Addressing Your Weaknesses and Growing Strong

It’s far too easy to walk into the gym and work on your strengths. It acts a great ego boost to show off and shift big weights at the movements you’re good at but it isn’t helping you long term and here's why. 

When pursuing strength you need to have a critical eye, you need to step back and find your weak link. This is where having a coach is worth its weight in gold but if you don’t have this luxury then you need to even more critical.  Whether you are a powerlifter, Olympic lifter or a rugby player finding out the piece of the puzzle that is holding you back from improving and attacking it is the way we make progress. 

Lets take a rugby player who has an abundance of strength but lacks speed. Having strength is great but if you lack the ability to express that strength quickly on the field it’s pointless. By moving his training focus away from heavy lifting and more towards developing speed you will see his performance on the pitch improve dramatically. Instead of performing heavy squats we now get him to perform speed squats.

 

Example program:

A – Hurdle Jumps 4x4 – Focus on minimising ground contact time between jump

B – Speed Squats 10x2 @ 60% - Focus on the speed of the movement

C- Russian Step Ups 4x6ea – Focus on driving the trailing leg up fast.

 

This will help improve the athletes rate of force development and therefore improve his expression of strength on the pitch.

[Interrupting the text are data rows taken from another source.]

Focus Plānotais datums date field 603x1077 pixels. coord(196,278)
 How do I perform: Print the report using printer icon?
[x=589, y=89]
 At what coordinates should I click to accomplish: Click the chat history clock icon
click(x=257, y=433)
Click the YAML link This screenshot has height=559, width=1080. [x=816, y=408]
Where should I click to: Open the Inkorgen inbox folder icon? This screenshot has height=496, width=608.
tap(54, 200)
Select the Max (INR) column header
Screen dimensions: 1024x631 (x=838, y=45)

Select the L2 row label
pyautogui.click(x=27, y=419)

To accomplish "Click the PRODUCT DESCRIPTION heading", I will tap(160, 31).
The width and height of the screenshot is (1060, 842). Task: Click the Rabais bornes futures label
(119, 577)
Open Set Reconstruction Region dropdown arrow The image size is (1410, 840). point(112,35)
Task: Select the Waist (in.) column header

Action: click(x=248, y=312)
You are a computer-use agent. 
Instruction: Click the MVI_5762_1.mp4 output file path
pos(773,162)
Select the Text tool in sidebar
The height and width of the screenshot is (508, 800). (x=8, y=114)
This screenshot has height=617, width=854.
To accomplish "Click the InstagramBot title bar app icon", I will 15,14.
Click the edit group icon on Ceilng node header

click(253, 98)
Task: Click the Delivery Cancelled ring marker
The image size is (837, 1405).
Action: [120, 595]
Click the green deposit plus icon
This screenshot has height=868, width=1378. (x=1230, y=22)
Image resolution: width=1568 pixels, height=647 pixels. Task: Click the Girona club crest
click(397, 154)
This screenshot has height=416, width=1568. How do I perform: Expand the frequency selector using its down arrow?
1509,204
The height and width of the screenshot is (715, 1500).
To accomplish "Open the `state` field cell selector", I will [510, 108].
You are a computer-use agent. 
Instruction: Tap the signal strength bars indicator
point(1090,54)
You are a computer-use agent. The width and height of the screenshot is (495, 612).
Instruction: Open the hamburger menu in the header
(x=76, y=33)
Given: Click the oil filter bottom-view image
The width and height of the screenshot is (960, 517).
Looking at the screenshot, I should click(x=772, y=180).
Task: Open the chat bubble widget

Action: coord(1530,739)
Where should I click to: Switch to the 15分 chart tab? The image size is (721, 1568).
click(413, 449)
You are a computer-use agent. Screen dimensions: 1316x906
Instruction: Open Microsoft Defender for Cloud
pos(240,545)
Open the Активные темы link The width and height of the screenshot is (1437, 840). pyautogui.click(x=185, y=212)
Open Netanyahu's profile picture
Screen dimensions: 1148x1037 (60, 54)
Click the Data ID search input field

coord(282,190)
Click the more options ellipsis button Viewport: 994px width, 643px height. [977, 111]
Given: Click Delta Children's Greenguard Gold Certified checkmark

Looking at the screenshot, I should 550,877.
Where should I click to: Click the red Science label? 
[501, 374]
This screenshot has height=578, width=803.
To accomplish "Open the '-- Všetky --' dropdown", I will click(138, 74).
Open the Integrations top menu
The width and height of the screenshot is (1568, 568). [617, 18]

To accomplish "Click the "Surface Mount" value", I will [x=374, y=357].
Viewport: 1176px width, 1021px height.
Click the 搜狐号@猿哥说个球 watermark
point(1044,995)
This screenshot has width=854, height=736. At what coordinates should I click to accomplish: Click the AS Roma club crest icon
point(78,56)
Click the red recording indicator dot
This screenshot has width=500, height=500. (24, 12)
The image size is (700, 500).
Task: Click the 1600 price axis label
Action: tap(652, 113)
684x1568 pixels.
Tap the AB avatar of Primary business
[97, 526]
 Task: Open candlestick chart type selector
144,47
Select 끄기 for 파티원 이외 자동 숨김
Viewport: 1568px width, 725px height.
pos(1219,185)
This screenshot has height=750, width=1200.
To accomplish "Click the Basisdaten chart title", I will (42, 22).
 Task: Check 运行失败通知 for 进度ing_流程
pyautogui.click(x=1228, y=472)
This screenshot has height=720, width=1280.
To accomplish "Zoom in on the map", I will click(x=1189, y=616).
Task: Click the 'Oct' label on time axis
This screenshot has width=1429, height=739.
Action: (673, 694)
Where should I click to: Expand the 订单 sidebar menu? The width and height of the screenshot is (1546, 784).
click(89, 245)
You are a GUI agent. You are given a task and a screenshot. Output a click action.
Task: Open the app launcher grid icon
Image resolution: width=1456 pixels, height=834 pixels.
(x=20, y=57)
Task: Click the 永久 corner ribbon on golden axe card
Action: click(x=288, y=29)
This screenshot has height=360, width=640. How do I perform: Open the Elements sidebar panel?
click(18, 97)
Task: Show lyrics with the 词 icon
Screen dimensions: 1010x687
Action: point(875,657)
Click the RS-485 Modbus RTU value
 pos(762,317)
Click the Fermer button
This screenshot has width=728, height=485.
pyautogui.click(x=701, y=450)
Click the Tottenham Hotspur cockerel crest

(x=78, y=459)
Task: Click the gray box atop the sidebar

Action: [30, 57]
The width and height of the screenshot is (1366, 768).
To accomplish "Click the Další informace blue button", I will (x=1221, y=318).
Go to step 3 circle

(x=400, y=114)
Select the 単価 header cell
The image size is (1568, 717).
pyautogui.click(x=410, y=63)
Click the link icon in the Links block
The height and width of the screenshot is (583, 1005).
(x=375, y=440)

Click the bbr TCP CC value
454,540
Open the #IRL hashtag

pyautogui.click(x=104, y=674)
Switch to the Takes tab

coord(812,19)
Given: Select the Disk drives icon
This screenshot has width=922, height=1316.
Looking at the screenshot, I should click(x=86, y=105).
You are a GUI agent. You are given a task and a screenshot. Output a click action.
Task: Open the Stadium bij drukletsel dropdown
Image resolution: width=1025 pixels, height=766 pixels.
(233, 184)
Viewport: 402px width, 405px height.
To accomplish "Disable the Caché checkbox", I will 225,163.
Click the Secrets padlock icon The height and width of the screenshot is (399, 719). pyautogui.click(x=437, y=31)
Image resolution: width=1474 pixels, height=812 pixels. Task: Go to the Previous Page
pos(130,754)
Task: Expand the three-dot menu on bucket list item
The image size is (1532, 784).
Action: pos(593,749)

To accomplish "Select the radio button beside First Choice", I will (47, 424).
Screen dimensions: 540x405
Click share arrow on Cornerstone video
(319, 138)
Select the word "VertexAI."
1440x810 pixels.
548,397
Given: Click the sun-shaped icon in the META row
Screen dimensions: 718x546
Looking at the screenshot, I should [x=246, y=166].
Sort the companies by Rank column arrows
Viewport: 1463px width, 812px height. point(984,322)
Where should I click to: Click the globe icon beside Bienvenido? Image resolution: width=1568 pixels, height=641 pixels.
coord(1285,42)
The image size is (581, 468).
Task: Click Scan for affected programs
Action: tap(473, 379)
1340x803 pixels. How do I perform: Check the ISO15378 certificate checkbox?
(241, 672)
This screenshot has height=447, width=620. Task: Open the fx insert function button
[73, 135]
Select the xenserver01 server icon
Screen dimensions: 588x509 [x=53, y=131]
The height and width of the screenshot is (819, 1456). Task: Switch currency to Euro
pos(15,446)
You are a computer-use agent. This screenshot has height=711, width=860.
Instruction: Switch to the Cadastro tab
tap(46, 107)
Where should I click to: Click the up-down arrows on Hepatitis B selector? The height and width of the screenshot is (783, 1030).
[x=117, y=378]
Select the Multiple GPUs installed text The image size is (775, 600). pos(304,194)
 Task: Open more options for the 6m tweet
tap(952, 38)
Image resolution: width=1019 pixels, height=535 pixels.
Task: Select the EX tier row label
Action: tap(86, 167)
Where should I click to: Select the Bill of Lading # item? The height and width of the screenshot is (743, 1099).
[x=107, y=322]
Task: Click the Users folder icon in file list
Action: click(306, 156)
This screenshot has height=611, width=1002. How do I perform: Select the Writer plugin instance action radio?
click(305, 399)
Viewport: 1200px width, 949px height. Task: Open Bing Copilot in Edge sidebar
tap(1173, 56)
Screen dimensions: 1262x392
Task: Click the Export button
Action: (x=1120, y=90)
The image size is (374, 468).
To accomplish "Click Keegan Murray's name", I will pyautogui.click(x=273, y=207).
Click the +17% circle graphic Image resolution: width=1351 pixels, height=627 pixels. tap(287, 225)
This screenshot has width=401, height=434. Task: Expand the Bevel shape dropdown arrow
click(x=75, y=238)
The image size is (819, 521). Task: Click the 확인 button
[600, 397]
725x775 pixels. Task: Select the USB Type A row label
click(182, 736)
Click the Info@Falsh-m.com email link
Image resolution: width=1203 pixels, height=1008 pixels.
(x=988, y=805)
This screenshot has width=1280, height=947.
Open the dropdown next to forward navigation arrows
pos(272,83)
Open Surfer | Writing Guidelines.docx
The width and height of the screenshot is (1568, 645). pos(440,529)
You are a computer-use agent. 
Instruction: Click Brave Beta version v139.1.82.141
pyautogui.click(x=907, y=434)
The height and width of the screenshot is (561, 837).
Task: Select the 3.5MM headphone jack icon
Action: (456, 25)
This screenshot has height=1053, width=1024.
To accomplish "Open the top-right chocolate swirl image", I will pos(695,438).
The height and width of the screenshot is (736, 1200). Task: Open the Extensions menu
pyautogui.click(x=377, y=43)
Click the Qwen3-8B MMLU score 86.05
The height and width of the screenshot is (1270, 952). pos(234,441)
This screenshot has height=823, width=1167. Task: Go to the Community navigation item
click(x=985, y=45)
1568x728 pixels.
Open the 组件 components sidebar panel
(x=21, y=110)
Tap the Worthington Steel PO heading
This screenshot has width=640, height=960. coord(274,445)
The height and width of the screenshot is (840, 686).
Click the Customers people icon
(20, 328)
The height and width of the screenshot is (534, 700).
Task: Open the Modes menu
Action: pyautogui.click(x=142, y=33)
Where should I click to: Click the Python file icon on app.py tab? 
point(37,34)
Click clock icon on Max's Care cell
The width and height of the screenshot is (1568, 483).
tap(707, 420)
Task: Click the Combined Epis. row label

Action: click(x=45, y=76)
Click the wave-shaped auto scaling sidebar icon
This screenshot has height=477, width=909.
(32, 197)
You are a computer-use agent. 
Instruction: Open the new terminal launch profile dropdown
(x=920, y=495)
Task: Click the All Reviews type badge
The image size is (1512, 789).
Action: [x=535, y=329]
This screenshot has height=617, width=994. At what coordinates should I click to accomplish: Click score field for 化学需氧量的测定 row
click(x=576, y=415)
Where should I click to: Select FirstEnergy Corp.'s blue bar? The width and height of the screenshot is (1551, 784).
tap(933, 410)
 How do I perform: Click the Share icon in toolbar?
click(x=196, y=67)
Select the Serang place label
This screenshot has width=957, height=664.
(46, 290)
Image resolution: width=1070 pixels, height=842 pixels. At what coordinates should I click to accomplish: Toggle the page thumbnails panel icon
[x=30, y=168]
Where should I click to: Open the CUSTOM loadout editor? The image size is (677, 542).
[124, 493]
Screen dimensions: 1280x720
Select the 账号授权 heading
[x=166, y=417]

In conclusion, we are all different and possess different strengths and weaknesses. Having the ability to highlight your weaknesses and address them is the quickest way to seeing results. Far too often I see people working for the sake of work and with no real direction. Be precise in your exercise selection and make sure it has its purpose and not just fatiguing you.

 

Training doesn’t have to be complicated, be critical, be precise and see the results.